“She was a great-looking chick and whatever was in her eyes, it sure wasn’t love. Was I smart? No, I was dumb. With a capital D. Wow, was I dead wrong! I had no idea what was ahead of me. You try to figure a dame out.”
Mind Games, an Oliver Peoples sunglass ad shot as a film noir satire in luscious monochrome, is an agreeable two-minute hoot. It’s also the classiest looking plot-driven film that Robert Evans has ever physically acted in. (Voicing his Comedy Central animated series Kid Notorious doesn’t count, and neither does Brett Morgen‘s The Kid Stays in the Picture, a doc.) It certainly makes Evans seem like a better, more confident actor than he was in the ’50s when he had small roles in The Best of Everything, Man of a Thousand Faces and The Sun Also Rises.
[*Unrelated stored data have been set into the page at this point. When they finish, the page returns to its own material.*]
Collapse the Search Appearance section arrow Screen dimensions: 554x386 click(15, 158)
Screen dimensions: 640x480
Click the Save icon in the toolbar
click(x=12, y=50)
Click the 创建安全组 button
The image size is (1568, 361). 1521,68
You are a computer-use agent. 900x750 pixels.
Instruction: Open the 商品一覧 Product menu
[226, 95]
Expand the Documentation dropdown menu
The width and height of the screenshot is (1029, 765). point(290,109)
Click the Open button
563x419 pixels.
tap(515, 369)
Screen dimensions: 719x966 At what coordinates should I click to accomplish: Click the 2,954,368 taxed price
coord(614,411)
Evans’ costar is Kate Nauta, a 25 year-old model-actress (Transporter 2, The Game Plan) with great gams. The director/style maestro is ad veteran and photographer Sinisha Nisevic.
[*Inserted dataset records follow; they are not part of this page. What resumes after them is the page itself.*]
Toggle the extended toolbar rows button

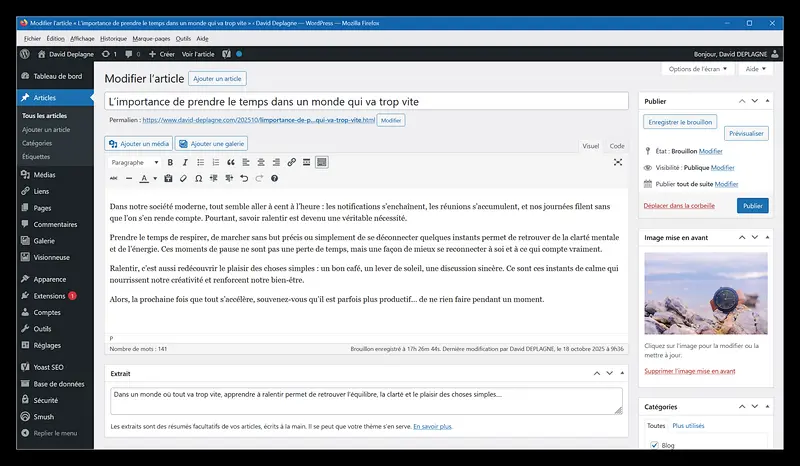(x=321, y=162)
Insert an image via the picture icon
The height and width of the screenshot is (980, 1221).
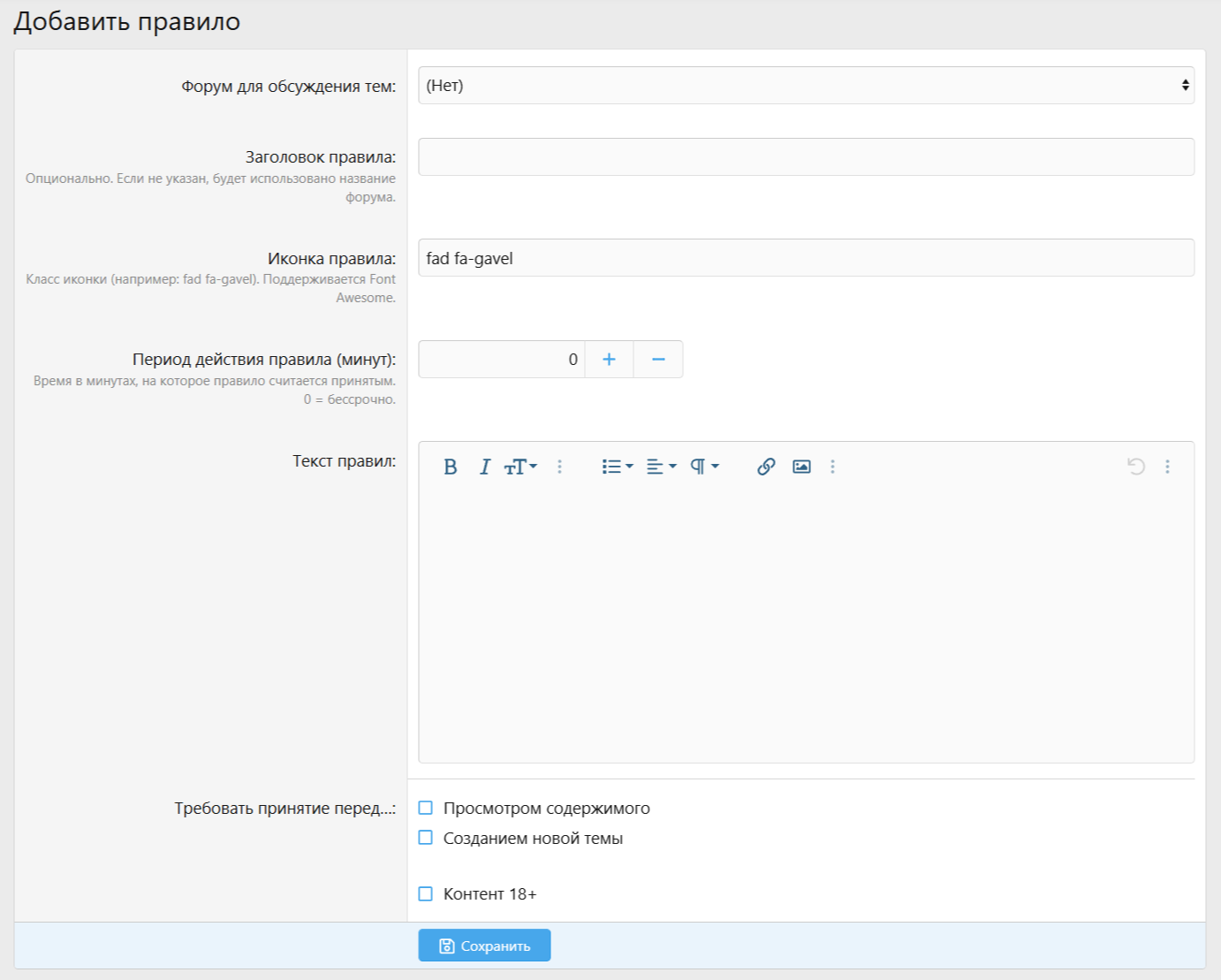point(801,467)
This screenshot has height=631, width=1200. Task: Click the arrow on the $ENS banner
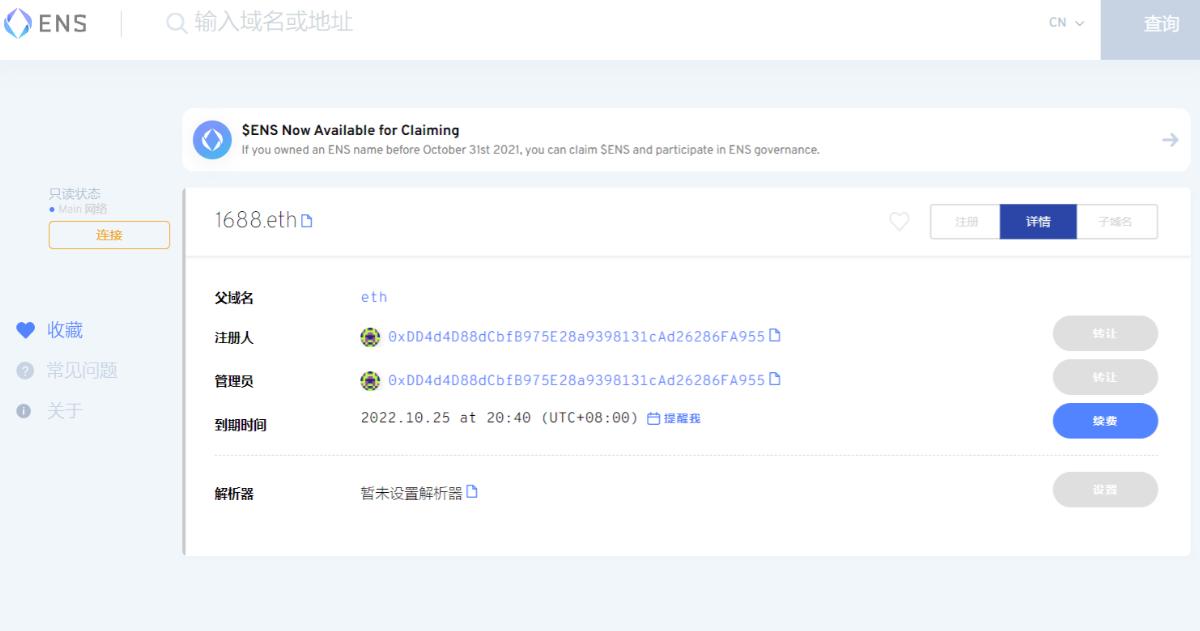click(1169, 140)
You’re supposed to know with me telling you that Evans was a legendary studio exec and producer in the ’60s and ’70s (The Godfather, Chinatown, Marathon Man) who suffered a personal and career crisis in the ’80s only to resurge in the early ’90s as a Paramount-based producer and author (“The Kid Stays in the Picture”) while reinventing himself as a kind of iconic-ironic pop figure as the quintessential old-school Hollywood smoothie.